# Saved entries
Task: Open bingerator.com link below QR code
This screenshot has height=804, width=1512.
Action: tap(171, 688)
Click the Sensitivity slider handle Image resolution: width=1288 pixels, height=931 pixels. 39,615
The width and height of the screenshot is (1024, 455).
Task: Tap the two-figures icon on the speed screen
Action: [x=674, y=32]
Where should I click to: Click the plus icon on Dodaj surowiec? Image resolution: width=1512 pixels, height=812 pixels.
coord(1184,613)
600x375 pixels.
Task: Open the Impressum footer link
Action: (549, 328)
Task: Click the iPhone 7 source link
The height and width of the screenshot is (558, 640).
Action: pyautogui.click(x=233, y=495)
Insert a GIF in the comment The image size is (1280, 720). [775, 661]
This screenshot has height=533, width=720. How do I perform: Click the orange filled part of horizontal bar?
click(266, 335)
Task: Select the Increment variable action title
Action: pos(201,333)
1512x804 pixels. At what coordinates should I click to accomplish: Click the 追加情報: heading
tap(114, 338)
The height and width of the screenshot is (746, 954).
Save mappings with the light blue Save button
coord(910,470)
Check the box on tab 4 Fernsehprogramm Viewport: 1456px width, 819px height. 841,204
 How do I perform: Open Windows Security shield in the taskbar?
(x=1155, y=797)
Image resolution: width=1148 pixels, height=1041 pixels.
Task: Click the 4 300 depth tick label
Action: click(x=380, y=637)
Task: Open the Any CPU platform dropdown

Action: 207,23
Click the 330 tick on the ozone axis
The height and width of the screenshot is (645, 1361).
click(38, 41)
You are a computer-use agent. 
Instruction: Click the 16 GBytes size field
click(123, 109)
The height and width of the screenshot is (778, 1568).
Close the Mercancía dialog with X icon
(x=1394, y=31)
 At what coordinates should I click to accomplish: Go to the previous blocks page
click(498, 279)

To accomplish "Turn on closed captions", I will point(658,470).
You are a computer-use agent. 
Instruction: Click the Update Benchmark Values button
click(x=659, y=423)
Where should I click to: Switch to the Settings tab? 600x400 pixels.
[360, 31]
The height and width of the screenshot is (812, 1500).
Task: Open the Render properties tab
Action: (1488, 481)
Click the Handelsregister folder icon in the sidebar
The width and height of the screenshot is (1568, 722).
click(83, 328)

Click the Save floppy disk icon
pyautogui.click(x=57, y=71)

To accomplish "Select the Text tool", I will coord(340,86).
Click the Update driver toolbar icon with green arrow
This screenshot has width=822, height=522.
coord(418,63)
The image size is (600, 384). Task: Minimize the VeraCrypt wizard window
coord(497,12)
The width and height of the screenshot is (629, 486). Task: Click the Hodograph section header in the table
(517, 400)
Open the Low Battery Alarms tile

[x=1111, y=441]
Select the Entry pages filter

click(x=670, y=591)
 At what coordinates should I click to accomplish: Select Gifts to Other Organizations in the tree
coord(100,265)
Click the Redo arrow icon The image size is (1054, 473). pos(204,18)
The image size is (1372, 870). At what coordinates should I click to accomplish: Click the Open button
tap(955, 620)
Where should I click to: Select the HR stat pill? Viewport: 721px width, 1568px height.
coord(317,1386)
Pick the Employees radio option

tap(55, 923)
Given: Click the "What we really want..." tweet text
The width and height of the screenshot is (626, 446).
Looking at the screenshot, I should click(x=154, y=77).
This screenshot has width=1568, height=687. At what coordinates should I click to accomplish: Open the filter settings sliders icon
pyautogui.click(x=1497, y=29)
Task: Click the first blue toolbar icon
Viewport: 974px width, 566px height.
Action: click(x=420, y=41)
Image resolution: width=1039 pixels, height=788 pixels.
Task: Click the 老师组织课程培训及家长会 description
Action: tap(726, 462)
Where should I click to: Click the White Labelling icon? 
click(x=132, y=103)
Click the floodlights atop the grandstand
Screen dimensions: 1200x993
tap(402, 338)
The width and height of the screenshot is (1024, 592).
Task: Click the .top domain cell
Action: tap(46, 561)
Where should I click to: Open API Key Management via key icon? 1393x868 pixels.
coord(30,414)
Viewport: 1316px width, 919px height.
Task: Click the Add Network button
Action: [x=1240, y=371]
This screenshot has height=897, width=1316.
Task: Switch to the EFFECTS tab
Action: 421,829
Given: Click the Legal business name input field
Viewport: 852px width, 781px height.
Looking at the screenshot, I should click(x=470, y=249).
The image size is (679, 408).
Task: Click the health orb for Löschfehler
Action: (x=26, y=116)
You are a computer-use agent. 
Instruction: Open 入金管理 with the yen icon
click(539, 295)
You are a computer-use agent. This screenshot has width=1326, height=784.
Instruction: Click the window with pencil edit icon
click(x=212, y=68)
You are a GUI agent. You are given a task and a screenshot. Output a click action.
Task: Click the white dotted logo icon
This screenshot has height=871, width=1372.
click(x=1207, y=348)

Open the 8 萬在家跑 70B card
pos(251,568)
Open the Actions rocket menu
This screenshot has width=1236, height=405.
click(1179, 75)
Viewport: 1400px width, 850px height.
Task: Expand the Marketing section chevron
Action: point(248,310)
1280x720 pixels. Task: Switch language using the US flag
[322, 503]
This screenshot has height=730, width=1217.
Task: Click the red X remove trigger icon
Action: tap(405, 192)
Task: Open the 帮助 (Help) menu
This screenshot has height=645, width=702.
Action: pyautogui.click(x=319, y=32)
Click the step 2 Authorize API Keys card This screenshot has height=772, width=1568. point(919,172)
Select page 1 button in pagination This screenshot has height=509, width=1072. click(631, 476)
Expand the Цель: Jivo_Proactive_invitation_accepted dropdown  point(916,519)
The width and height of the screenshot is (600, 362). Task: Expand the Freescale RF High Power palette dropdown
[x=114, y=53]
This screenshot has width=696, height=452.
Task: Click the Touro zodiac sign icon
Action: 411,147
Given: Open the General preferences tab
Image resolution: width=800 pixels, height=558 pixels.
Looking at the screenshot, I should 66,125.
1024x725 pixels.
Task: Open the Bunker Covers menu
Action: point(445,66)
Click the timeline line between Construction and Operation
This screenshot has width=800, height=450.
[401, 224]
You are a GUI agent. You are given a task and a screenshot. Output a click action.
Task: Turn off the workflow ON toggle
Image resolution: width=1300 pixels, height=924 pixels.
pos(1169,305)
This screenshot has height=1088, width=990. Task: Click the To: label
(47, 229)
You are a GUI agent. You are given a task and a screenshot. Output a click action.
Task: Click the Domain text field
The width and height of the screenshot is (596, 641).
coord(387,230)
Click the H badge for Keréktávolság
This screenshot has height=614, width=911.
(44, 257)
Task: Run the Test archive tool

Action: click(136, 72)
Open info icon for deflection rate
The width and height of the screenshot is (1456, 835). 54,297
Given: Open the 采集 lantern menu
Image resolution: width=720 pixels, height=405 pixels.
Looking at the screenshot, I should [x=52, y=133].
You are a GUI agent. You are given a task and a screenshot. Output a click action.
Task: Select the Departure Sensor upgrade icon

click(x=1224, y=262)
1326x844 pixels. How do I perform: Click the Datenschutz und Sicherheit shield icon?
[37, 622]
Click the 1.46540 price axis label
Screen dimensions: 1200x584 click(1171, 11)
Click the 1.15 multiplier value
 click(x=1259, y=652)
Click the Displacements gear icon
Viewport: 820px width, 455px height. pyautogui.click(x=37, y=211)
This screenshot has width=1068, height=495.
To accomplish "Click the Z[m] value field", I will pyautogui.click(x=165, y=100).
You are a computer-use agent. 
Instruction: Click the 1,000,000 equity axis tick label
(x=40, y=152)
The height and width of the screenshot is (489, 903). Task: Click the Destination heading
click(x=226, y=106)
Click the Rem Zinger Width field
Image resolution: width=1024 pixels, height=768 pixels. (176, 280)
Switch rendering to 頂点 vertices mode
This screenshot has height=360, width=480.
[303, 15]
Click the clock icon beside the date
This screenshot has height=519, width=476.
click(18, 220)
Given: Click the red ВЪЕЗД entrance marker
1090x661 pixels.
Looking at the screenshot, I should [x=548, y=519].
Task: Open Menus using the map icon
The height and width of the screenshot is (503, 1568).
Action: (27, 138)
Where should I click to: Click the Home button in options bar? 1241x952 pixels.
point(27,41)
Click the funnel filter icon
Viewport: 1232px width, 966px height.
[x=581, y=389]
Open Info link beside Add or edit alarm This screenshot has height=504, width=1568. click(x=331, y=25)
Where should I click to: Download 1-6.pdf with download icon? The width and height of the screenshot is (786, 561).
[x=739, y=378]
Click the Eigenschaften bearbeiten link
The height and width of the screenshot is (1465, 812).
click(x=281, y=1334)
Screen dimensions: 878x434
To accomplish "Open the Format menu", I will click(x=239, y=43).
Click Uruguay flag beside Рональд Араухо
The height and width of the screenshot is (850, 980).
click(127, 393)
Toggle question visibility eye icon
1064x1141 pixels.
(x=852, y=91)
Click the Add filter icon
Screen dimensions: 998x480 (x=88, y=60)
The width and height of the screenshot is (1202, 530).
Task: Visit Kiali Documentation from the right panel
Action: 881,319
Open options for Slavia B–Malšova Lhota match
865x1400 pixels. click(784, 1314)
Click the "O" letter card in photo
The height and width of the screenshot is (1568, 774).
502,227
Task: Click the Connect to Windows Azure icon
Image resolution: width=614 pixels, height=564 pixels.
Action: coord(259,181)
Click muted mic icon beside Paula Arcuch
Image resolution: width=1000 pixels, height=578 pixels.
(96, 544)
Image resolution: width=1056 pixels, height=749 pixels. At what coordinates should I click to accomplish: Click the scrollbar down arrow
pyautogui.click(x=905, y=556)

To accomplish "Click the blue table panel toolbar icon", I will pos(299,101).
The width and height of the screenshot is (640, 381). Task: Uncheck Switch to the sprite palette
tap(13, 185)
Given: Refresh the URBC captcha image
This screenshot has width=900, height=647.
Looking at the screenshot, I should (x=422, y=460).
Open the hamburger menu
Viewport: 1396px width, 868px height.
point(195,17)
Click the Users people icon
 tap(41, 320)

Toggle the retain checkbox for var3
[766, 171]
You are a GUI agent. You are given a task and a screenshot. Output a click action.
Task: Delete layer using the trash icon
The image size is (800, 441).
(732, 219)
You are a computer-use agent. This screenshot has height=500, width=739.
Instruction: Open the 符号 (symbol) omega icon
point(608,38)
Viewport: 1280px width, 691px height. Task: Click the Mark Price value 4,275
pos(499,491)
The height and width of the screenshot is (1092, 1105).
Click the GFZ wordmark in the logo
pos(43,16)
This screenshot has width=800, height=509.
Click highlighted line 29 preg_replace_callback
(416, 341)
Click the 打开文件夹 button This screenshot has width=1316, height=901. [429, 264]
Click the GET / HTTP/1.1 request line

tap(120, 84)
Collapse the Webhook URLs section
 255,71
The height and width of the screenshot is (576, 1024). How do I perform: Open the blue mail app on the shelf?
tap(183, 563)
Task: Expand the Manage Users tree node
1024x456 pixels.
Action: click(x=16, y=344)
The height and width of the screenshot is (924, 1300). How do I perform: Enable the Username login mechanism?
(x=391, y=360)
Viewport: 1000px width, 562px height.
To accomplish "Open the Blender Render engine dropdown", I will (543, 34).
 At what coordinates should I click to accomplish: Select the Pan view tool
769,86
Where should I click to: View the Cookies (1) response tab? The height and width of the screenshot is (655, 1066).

# STATED GOAL
Starting at the line that contains "At what coordinates should I click to accomplish: Select the" and continuing through the end of the material, reproduce those lines with "Pan" changed to "Zoom" and everything else left as it is.

# SOLUTION FOR THIS EXERCISE
 At what coordinates should I click to accomplish: Select the Zoom view tool
769,86
Where should I click to: View the Cookies (1) response tab? The height and width of the screenshot is (655, 1066).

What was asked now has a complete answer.